**** SOURCE DATA

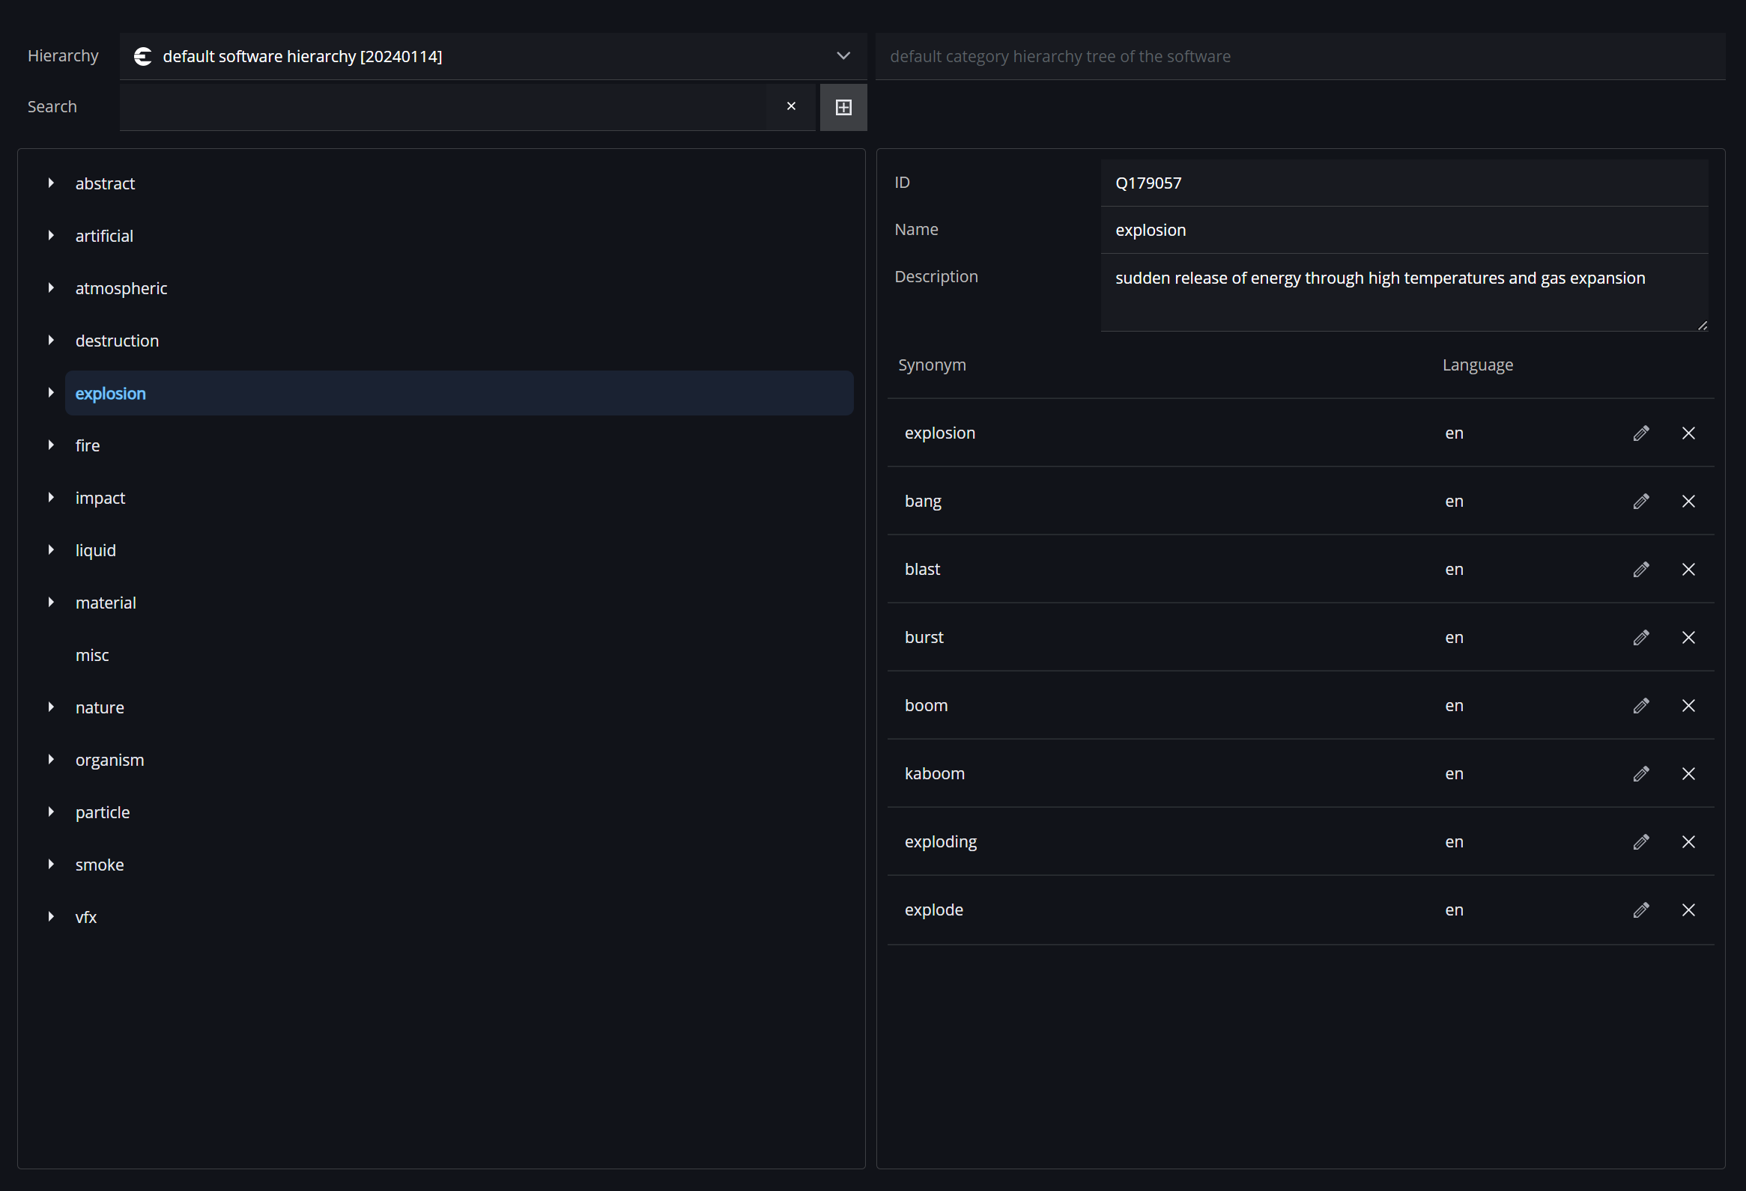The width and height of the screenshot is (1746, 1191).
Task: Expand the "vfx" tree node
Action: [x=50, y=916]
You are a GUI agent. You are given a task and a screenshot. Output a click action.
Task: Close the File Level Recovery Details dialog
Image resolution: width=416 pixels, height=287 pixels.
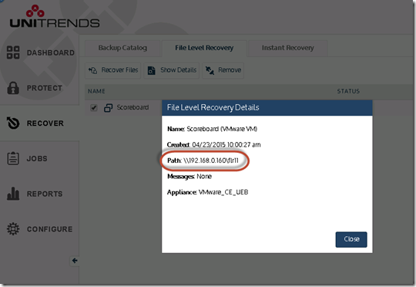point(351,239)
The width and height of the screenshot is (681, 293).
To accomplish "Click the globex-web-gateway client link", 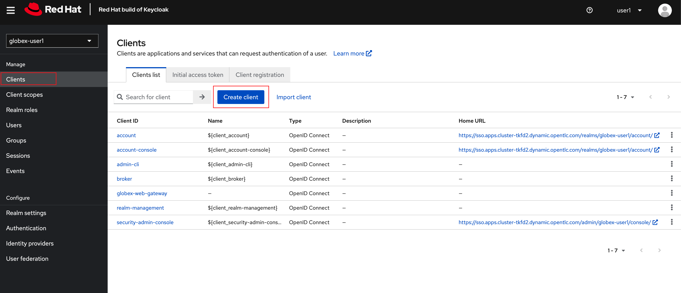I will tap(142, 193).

********

* REQUIRED WORK *
Give the stretch of lines from the one containing "You are a GUI" through the one containing "point(351,239)" as a JSON list of strings, with one string per line and blank lines omitted. Leave the pictures out of the answer.

* RESPONSE TO THIS TASK *
[
  "You are a GUI agent. You are given a task and a screenshot. Output a click action.",
  "Task: Close the File Level Recovery Details dialog",
  "Image resolution: width=416 pixels, height=287 pixels.",
  "point(351,239)"
]